Три года за полярным кругом - Ферсман Александр Евгеньевич. Страница 9
Долго шли мы этим извилистым путем, и только через полтора часа песчаная полоска была достигнута: мы на берегу прекрасного синего озера, свежая волна плещется о песчаный берег. Но вот какие-то следы на песке, а там дальше что-то белое, говорит лопарь. И пока я вытаскивал бинокль и выискивал указанное место, острые глаза лопаря уже все видели: там, едали есть чум, от него стелется дым, на берегу одна-две-три лодки… Мы были в восторге, мы нашли лопарское становище, нашли его там, где нам как раз нужно было, и мы быстро пошли по песку, поближе к жилью; но глубокая Майвальта преградила дорогу, длинная песчаная коса вдавалась в озеро, и с ее конца мы стали усиленно махать и кричать. Показались фигуры, одна из них бросилась к лодкам, и через 15 минут мы уже сидели в удобном карбасе, а наш Алексей по-лопарски беседовал с молодым человеком — Федотом Галкиным.

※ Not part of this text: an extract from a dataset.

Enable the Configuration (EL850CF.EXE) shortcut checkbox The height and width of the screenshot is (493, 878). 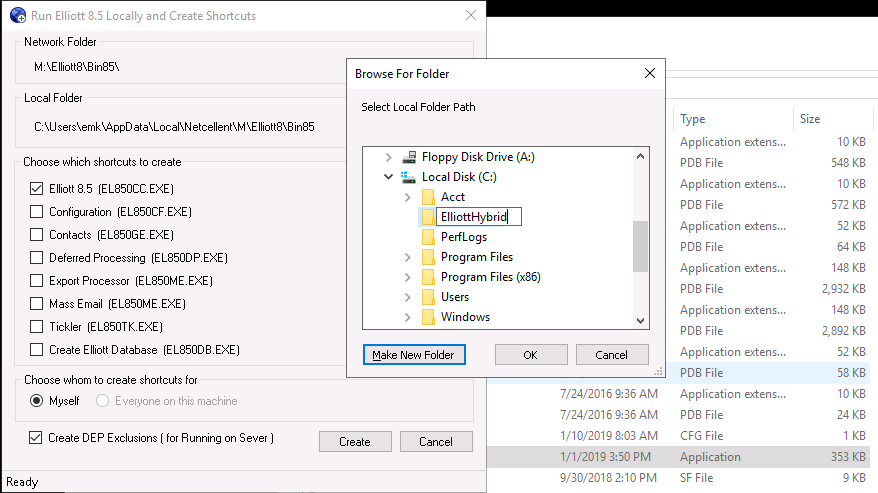[36, 212]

Мы попали в одно из самых интересных лопарских становищ во всей центральной части Лапландии, а их ведь немного. На всем озере Умпъявре, тянущемся на 60 верст по меридиану и достигающем ширины 10 клм., только несколько семей приезжают на лето промышлять; впрочем выражение «на лето» неправильно; с последним снегом они на своих оленях забирают весь скарб и за зиму собранное продовольствие и из своего зимнего жилья, кто из Ловозерского погоста, кто из Ягельного Бора (по линии Мурманской жел. дор.), отправляются к летним местам. Вплоть до предрождественских морозов они остаются на своих летних стоянках и только на Рождество снова на своих оленях по проторенным путям по льду озера и рек возвращаются к зимнему жилью.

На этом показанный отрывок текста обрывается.